Hi Vanda,
Not sure what you're looking for but varchar/nvarchar can be used with fuzzy search as long as you have fulltext index on. That's in the documentation.
If I get this right you're tring to compare the columns of your rows ( one at a time since contains does not allow column value as second parameter). Despite the usage of 'and' on your code (seems like you actually want to combine those with 'or' predicate instead) it looks you got it going. Did I get this wrong?
Seems the scenario could be done with like_regexp as well... not sure if you have looked into that already.
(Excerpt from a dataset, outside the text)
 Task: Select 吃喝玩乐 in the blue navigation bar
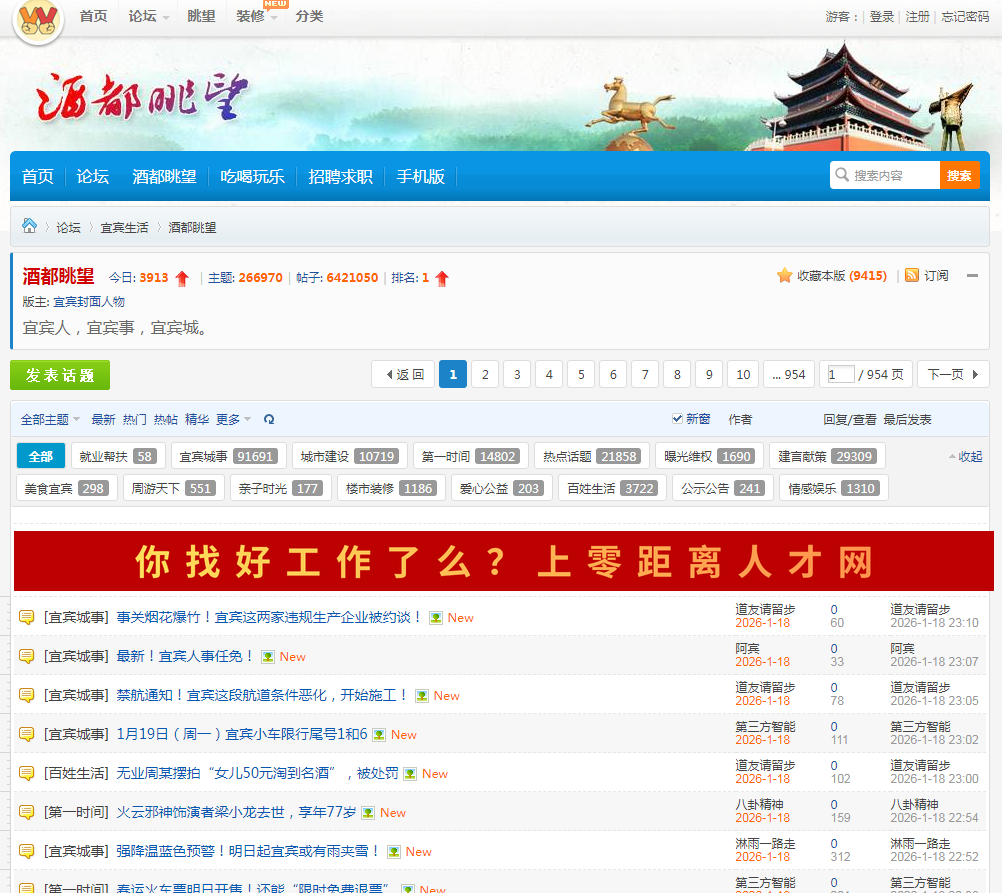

I tried to build up some data and use your procedure to get the desired results. Sligthly changed it to get there. But honestly I'm not sure this is what you're looking for. This is what I got so far:
drop table population cascade; create column table population ( id integer, maiden varchar(100), last1 varchar(100), last2 varchar(100) ); create fulltext index mindex on population(maiden); create fulltext index l1index on population(last1); create fulltext index l2index on population(last2); insert into population values(1,'Johnson' , 'Smith' ,'Johnson-Smith'); insert into population values(2,'Johnson' , 'Johnson-Smith' ,'Smith' ); insert into population values(3,'Jones' , 'Frank' ,'Jones' ); insert into population values(4,'Anderson', 'Miller' ,'Miller' ); insert into population values(5,'Jenny' , 'Miller' ,'Sanders' ); insert into population values(6,'Susan' , 'Harris' ,'' ); drop table populationtemp; create global temporary table populationtemp ( id integer, maiden varchar(100), last1 varchar(100), last2 varchar(100), score double ); do begin declare cursor cur for select * from population; truncate table populationtemp; for i as cur do insert into populationtemp select *, score() as score from population m where m.id = i.id and -- compare only same id, and optional scenarios (m.last1 <> '' or m.last2 <> '') and -- ignore when last1 or last2 are empty ( contains(m.last1,i.last2, fuzzy(0.8)) or -- last2 contained in last1 contains(m.last2,i.last1, fuzzy(0.8)) or -- last1 contained in last2 contains(m.maiden,i.last1, fuzzy(0.8)) or -- maiden contained in last1 contains(m.maiden,i.last2, fuzzy(0.8)) ); -- maien contained in last2 end for; select * from populationtemp; end;
For the test I got the result below:
ID | MAIDEN | LAST1 | LAST2 | SCORE |
1 | Johnson | Smith | Johnson-Smith | 0.32500001788139343 |
2 | Johnson | Johnson-Smith | Smith | 0.34285715222358704 |
3 | Jones | Frank | Jones | 0.5 |
4 | Anderson | Miller | Miller | 0.7071067690849304 |
I guess it's better for you to elaborate your scenario a bit more. A few sample data, the create statement of your population table and the desired output would possibly help out.
BRs,
Lucas de Oliveira